[Pixel coordinate grounding data]
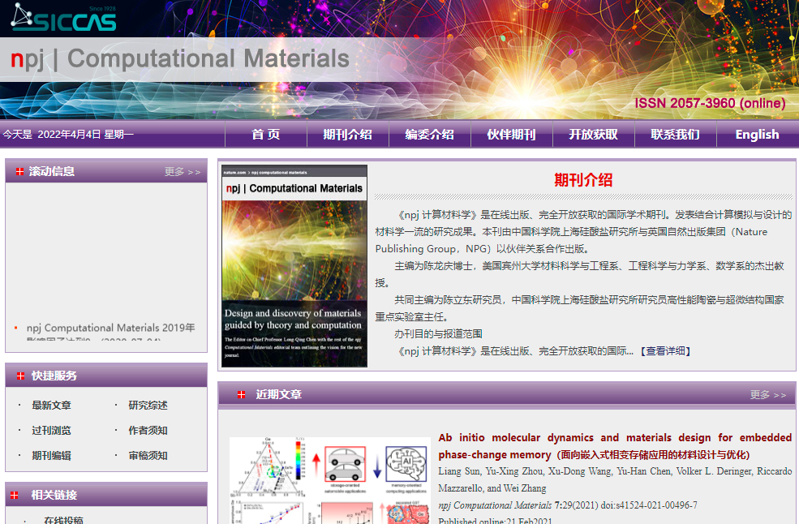Expand 更多 in the 滚动信息 panel
Screen dimensions: 799x524
pos(182,172)
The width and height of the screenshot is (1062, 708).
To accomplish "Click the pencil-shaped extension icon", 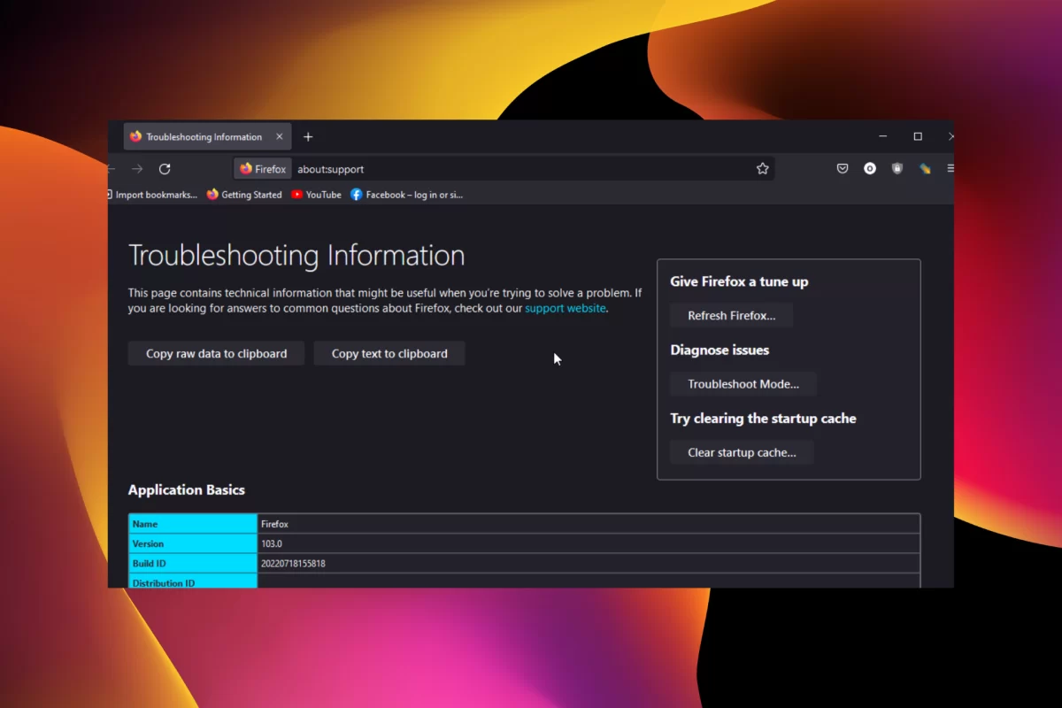I will click(924, 168).
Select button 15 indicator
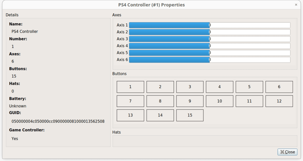 click(x=190, y=115)
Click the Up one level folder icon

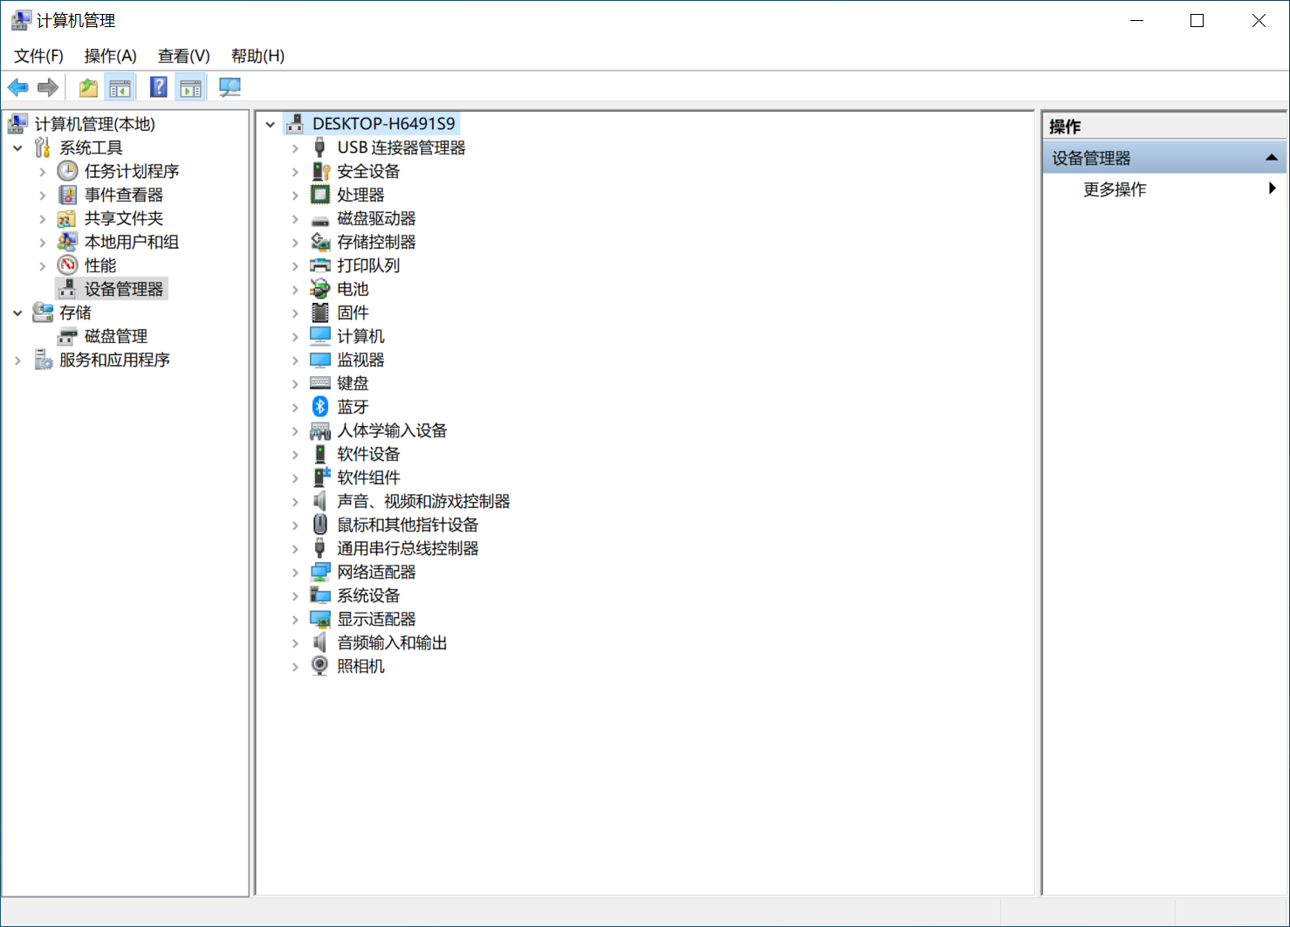coord(88,87)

WORK INSTRUCTION
Starting with the line that contains "Select button 15 indicator", print every remaining line of the records above, exactly as it stands. Do not print the pictures.

SOLUTION TO THE EXERCISE
Select button 15 indicator
 click(x=190, y=115)
Click the Up one level folder icon

coord(88,87)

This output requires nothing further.